CAD, coronary artery disease; CHF, congestive heart failure; CIV, cerebral infarct volume; CKD, chronic kidney disease; HR, heart rates; mRS, modified Rankin scale; NIHSS, National Institute of Health stroke scale; PCI, posterior circulation infarcts; SCS, significant carotid stenosis; TT, thrombolytic therapy.
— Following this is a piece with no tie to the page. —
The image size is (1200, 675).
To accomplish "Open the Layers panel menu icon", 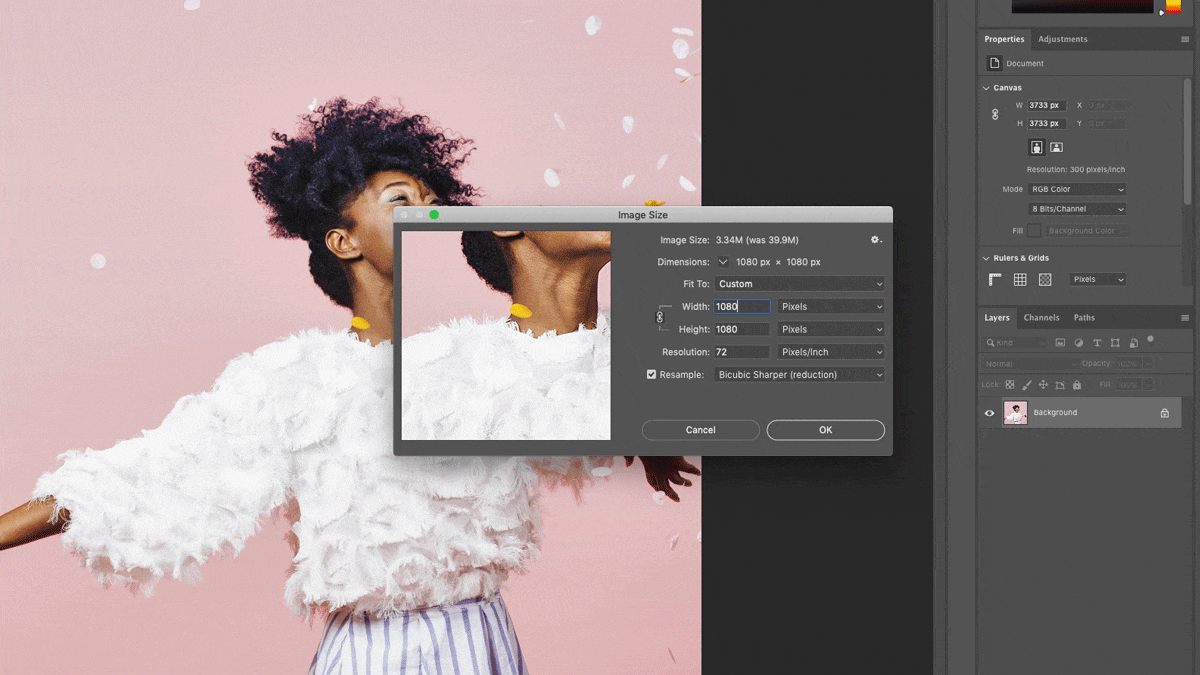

3.2. The association of blood pressure with ECBF

The association between SBP/DBP and ECBF was shown in Figure 2. High ECBF located mostly in the area with moderate SBP or DBP, so a cubic curve fitting displayed a reverse U‐shape curve between ECBF and SBP/DBP. ECBF showed a rapid increase when SBP increased from 100 to 150 mm Hg, then a gradual increase when SBP increased from 150 to 170 mm Hg, and reached maximum value at approximate 170 mm Hg. After that, ECBF showed a gradual decrease with further increasing of SBP from 170 to 200 mm Hg, and finally a rapid decrease with SBP increasing from 200 mm Hg to higher. ECBF showed a similar change with increasing of DBP: a rapid increase from 75 to 100 mm Hg, then a gradual increase from 100 to 110 mm Hg, furthermore, a gradual decrease from 110 to 125 mm Hg, and finally a rapid decrease from 125 mm Hg to higher.

Figure 2.

Figure 2

Relationship between SBP/DBP and ECBF. A, Relationship between SBP and ECBF, R2 = 0.199, F = 90.745, P < .001; B, Relationship between DBP and ECBF, R2 = 0.245, F = 118.154, P < .001 Data were analyzed using a cubic equation of curve estimation. SBP, systolic blood pressure; DBP, diastolic blood pressure

3.3. The association of ECBF with neurofunctional recovery

As shown in Table 2, sufficient ECBF in the acute phase of ischemic stroke was associated with good neurofunctional recovery at 3 months of stroke. After adjustment with confounding factors, the trend still remained in Model I, II and Model III. E/T means number at events/total cases, ie, the number of patients with good recovery/the number of total patients in this study in Table 2.

Table 2.

The relationships between ECBF and good recovery at 3‐month of stroke onset

No. at E/Ta, % Unadjusted Model I Model II Model III
OR (95% CI) P OR (95% CI) P OR (95% CI) P OR (95% CI) P
Good recovery 236/732 (32.24) 1.15 (1.03‐1.28) .016 1.14 (1.02‐1.28) .02 1.14 (1.01‐1.27) .027 1.16 (1.03‐1.30) .016

CI, confidence interval; OR, Odds Ratio.

Logistic regression models were used in the analyses. Model I was adjusted for mean age, gender. Model II was adjusted for the multivariate (based on Model I, plus current smoker, hypertension, diabetes mellitus, hyperlipidemia, significant carotid atherosclerosis, coronary artery disease, congestive heart failure, chronic kidney disease, posterior circulation infarction, thrombolytic). Model III was adjusted for the multivariate (based on Model II plus modified Rankin scale, National Institute of Health stroke scale, cerebral infarct volume and heart rate and eGRF).

a

No. at E/T, number at events/total cases, means the number of patients with good recovery/the number of total patients in this study.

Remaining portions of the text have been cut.